> _Artikel_:
.....
Mereka yang Kurang Bersyukur atau Saya yang Kurang Berusaha?

12:43 AM

Bulan Januari, bulan kritis bagi Mahasiswa khususnya Mahasiswa Universitas Gadjah Mada. Bukan soal kritis di bagian finansial, tetapi ada yang tidak kalah mengerikan. Adalah situs palawa yang seringkali hanya dibuka tiap akhir semester. Membuka kanal akademik, dan kemudian hasil studi atau rekap nilai. Basmallah tidak pernah tanggal diucapkan, bahkan nadzar pun diucapkan sebagai bentuk rasa syukur terhadap apa yang telah diusahakan dan Allah berikan.
.....
> _Data Tercatat_:
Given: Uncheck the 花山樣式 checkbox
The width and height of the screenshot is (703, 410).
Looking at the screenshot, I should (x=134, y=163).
.....
> _Soal Latihan_:
A) Ketik ulang bagian artikel tentang nilai semester, mulai dari kata-kata yang memuat "Bulan Januari, bulan" dan berhenti setelah "dan Allah berikan.".
B) Ubah paragraf artikel tentang nilai semester yang diawali "Bulan Januari, bulan kritis" menjadi daftar butir tanpa menghilangkan fakta pokoknya.
C) Lanjutkan artikel tentang nilai semester mulai setelah kalimat terakhir yang ditampilkan.

> _Kunci Jawaban_:
A)
Bulan Januari, bulan kritis bagi Mahasiswa khususnya Mahasiswa Universitas Gadjah Mada. Bukan soal kritis di bagian finansial, tetapi ada yang tidak kalah mengerikan. Adalah situs palawa yang seringkali hanya dibuka tiap akhir semester. Membuka kanal akademik, dan kemudian hasil studi atau rekap nilai. Basmallah tidak pernah tanggal diucapkan, bahkan nadzar pun diucapkan sebagai bentuk rasa syukur terhadap apa yang telah diusahakan dan Allah berikan.

B)
- Januari adalah bulan kritis bagi mahasiswa, khususnya mahasiswa Universitas Gadjah Mada.
- Yang membuatnya kritis bukan masalah keuangan, melainkan hal lain yang tidak kalah mengerikan.
- Hal itu adalah situs palawa, yang sering kali hanya dibuka setiap akhir semester.
- Di situs itu, mahasiswa membuka kanal akademik, lalu hasil studi atau rekap nilai.
- Basmallah selalu diucapkan, bahkan nadzar pun diucapkan sebagai rasa syukur atas apa yang telah diusahakan dan diberikan Allah.

C)
Semester ganjil ini merupakan semester yang cukup berat, dengan segala mata kuliah baru, jenis praktikum baru, lingkungan baru, dan segalanya yang serba baru. Serba memulai kehidupan bak dari nol. Tidak heran jika kemudian paranoid akan nilai yang jatuh bebas. Falling colors mungkin? Sebagai kebalikan dari istilah flying colors yang berarti nilai tinggi (hehe). Awal semester mencari nilai seperti air, terus mengalir. Masuk kelas, presensi, mendengarkan kuliah, mencatat jika perlu, mengcopy ppt, kuis, diskusi, dan mengerjakan tugas, Tidak terasa karena.. ya memang itulah yang kita kerjakan setiap hari. Bahkan rutinitas hariannya hampir sama per individu: mengerjakan laporan lalu mengerjakan tugas, atau sebaliknya. Yang jelas, dua kegiatan itu hampir tidak pernah luput dari rutinitas.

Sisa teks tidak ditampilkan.